> _Exercise_
Reproduce the stretch from the line containing "Task: Click the Sponsorizzato label" through the end of the material, putting "toolbar button" in place of "toolbar icon" and changing nothing else. Leave the pictures out of your answer.

__________

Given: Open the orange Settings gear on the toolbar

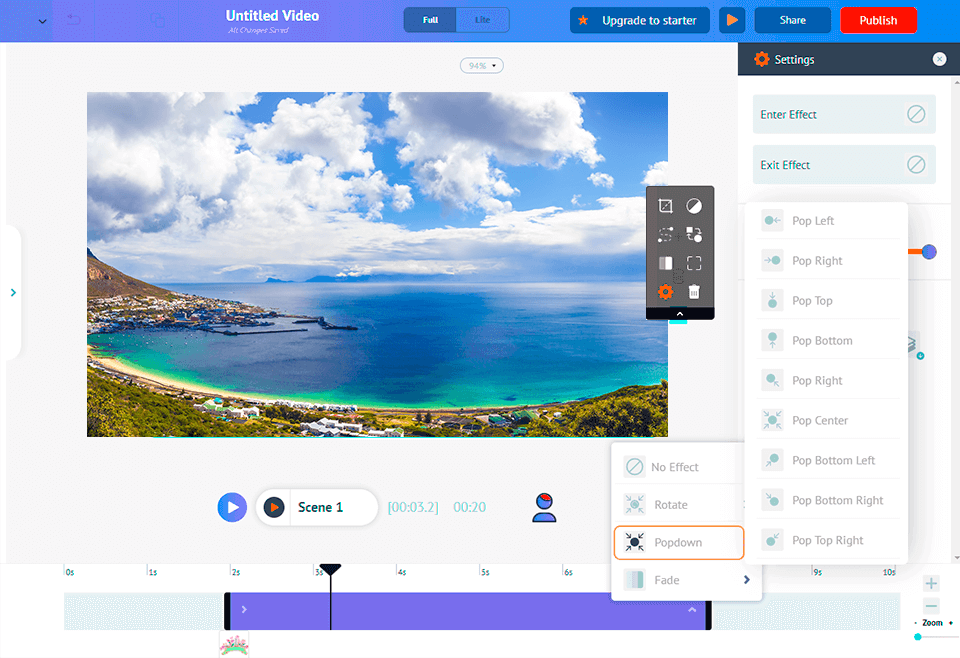Looking at the screenshot, I should [666, 292].
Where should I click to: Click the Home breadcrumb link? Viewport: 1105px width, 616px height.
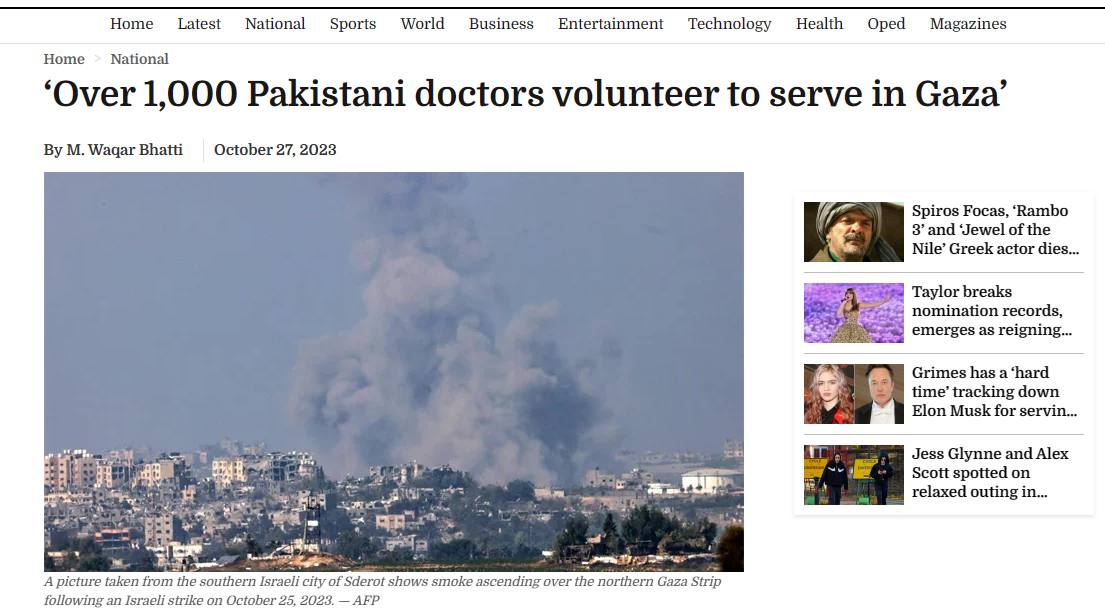pos(64,59)
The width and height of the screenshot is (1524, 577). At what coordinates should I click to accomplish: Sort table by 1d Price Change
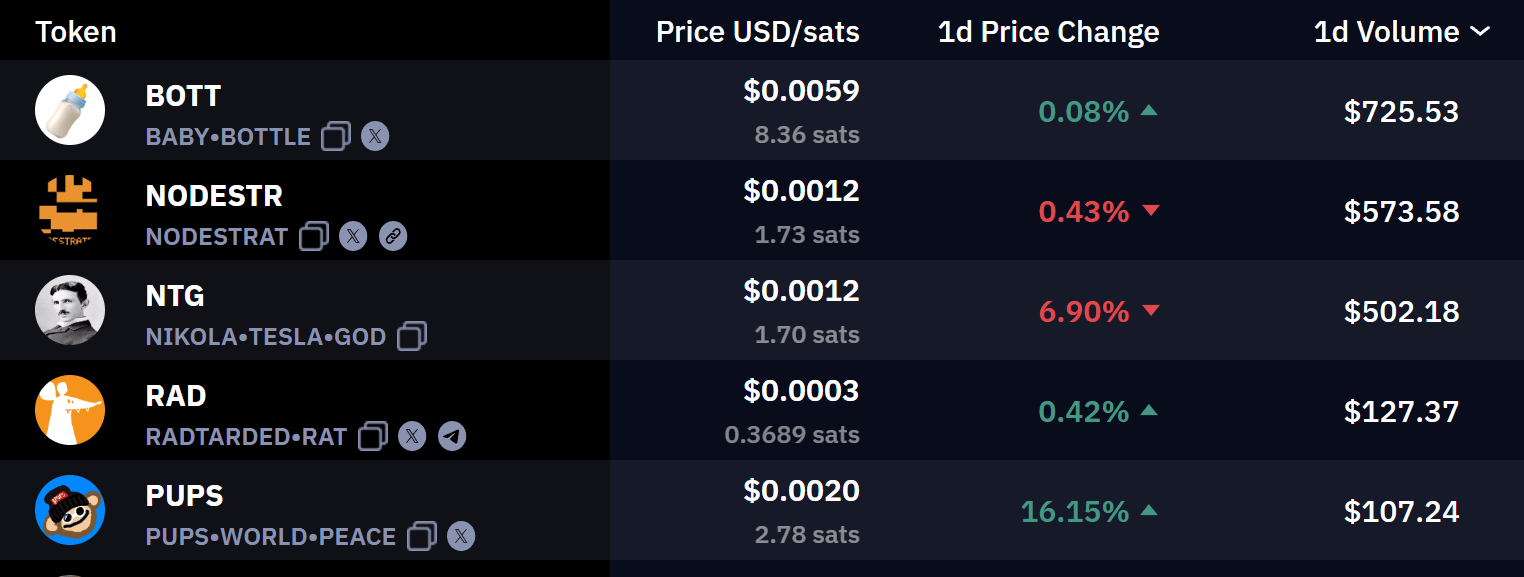(x=1048, y=32)
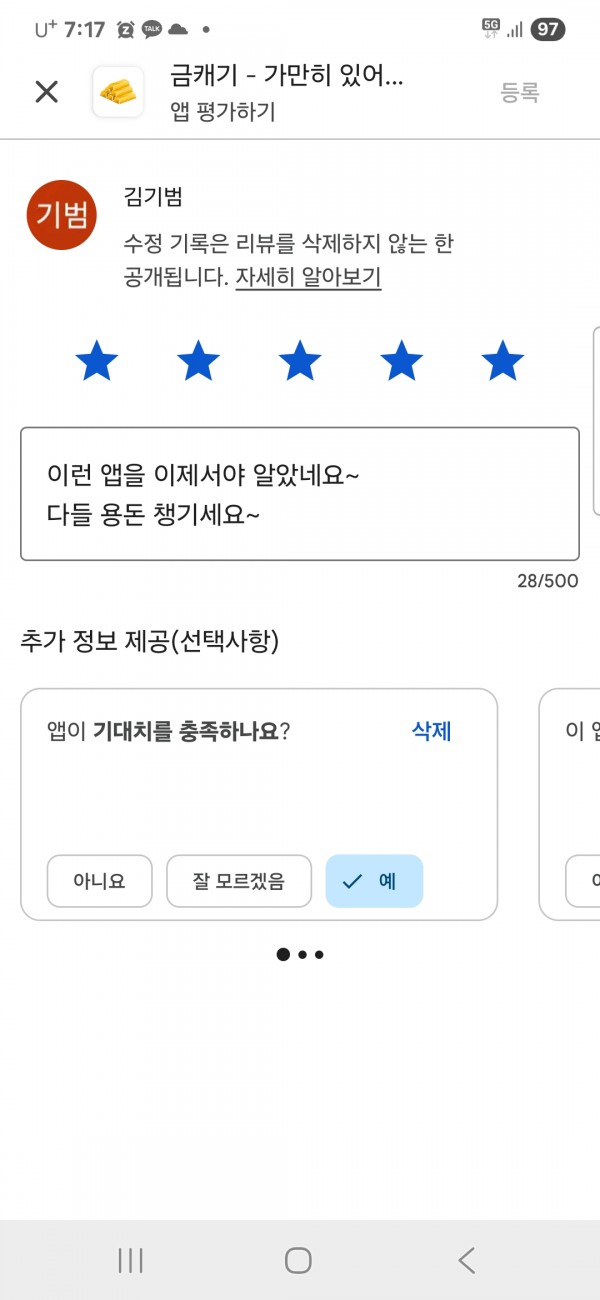Go to third page indicator dot
Image resolution: width=600 pixels, height=1300 pixels.
[319, 955]
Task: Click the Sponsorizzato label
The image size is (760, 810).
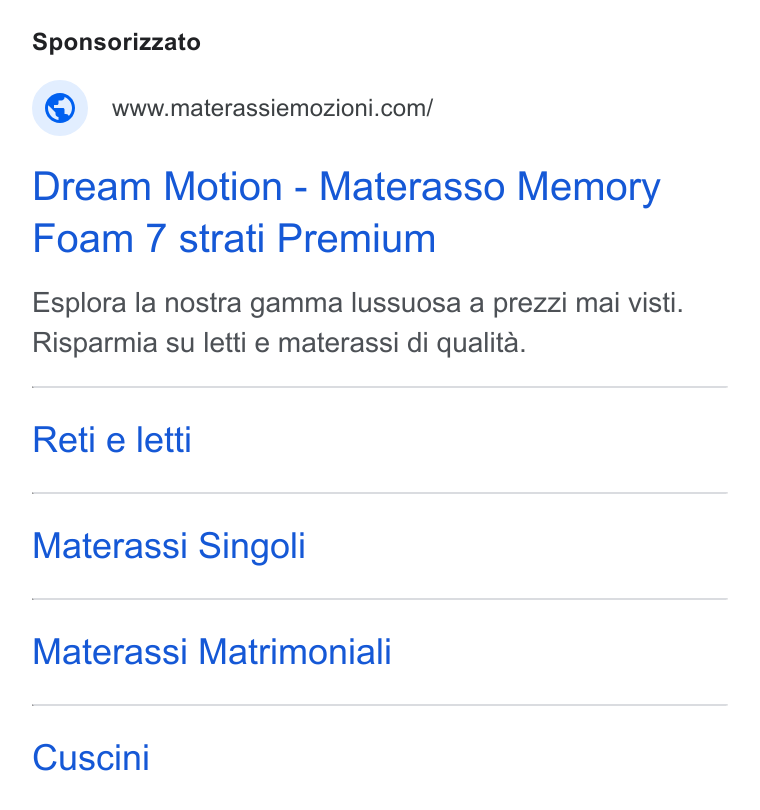Action: click(116, 42)
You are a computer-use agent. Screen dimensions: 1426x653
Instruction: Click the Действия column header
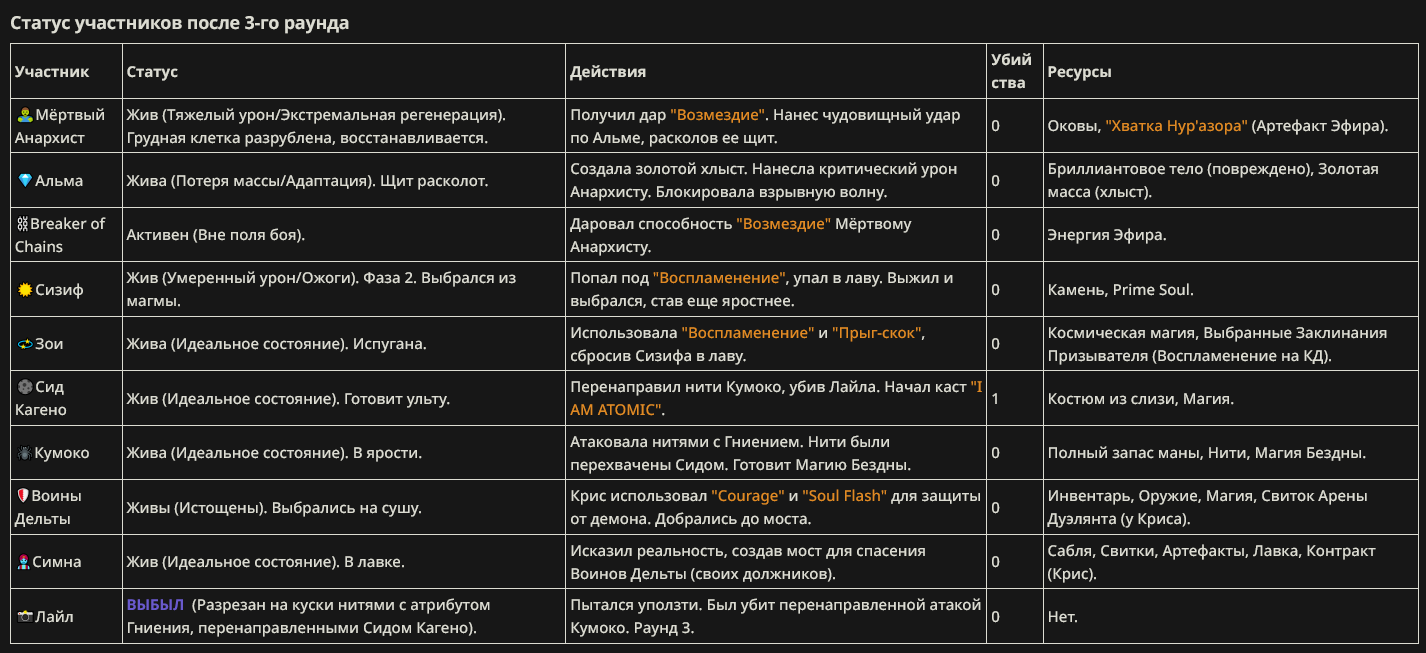click(608, 72)
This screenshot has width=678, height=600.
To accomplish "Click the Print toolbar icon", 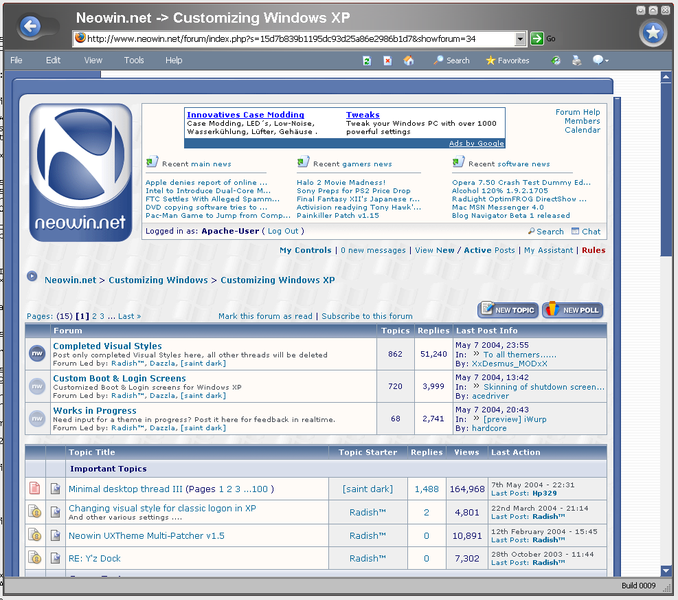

__________

> _Right answer_
Task: Click the Sponsorizzato label
The image size is (760, 810).
Action: click(116, 42)
You are a computer-use agent. Screen dimensions: 1426x653
Instruction: Click the Действия column header
click(608, 72)
This screenshot has width=678, height=600.
To accomplish "Click the Print toolbar button", 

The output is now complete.